Lindsay Shilling (born 4 August 1959) is principal trombone at the Royal Opera House, Covent Garden alongside Eric Crees. Prior to his appointment in 2005 he was principal trombone at the London Philharmonic Orchestra for seven years and sub-principal trombone of the London Symphony Orchestra for the 1994/5 season. He is also principal trombone for London Brass.

Shilling is professor of Trombone at the Royal College of Music. In 2004, he was producer for the debut CD of young 10-piece brass ensemble "Brass 10".

As a soloist, Shilling has performed the Derek Bourgeois Sonata from Trombone and Brass Band at the 2003 All England Master Gala Concert. In 2002, he was featured with Brian Raby and Dave Stewart in Derek Bourgeois' Concerto for Three Trombones, Strings and Percussion at the Royal Festival Hall.

His commercial recordings list includes Chicken Run, Gladiator and The Lord of the Rings.

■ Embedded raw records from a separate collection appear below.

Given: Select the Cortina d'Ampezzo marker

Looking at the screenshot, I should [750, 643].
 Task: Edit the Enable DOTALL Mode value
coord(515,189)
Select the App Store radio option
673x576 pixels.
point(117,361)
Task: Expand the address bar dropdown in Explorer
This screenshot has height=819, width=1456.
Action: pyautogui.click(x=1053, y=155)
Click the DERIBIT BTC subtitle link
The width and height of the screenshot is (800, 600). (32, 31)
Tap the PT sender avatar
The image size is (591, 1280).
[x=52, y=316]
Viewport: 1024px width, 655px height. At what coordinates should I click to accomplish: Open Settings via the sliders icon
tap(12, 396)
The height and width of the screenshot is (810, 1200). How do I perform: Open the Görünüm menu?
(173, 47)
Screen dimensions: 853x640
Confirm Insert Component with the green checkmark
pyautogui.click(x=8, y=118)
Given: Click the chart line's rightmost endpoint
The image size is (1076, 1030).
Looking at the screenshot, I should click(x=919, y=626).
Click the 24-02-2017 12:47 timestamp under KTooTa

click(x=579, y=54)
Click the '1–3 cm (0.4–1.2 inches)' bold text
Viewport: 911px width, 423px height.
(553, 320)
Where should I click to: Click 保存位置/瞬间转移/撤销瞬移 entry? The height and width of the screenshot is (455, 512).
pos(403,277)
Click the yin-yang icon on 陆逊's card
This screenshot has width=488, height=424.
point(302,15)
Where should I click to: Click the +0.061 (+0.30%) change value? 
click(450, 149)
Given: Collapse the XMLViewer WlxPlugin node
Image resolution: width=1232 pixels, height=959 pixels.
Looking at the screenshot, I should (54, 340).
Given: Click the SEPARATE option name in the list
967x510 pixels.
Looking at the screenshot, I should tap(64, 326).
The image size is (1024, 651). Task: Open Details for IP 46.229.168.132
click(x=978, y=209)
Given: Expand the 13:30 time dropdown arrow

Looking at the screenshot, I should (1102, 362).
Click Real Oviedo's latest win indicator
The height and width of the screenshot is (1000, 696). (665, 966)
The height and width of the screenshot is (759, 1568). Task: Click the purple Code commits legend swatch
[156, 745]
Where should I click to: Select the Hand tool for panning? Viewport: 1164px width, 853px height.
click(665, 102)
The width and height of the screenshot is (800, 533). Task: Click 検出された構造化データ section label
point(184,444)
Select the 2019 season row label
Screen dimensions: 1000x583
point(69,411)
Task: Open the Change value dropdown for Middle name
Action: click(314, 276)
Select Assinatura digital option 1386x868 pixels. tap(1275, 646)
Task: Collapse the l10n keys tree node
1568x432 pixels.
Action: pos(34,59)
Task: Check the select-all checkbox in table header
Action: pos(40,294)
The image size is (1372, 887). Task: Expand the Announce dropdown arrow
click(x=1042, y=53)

Born in Chatteris in Cambridgeshire, England, Shilling was born the first son and second child of Roy and Eileen Shilling. He has one elder sister Margaret and one younger brother Martin. Shilling began his playing career at the age of eleven in local and national youth brass bands including Chatteris Town Band where his father Roy was the conductor. In 1977 he won an Associated Board of Music scholarship to the Royal College of Music studying with John Iveson and Arthur Wilson. Since leaving college he has built up a successful and varied career, firstly freelancing with the Royal Philharmonic and the Bournemouth Orchestras. He was asked to perform regularly with the Philip Jones Brass Ensemble, now London Brass, where he continues to play. Shilling has subsequently worked with all the major London orchestras, early and contemporary music ensembles, but still manages to maintain his links with his home where he is currently the president of Chatteris Town Band; the band where he began his playing career and a band he still plays with whenever he has the opportunity.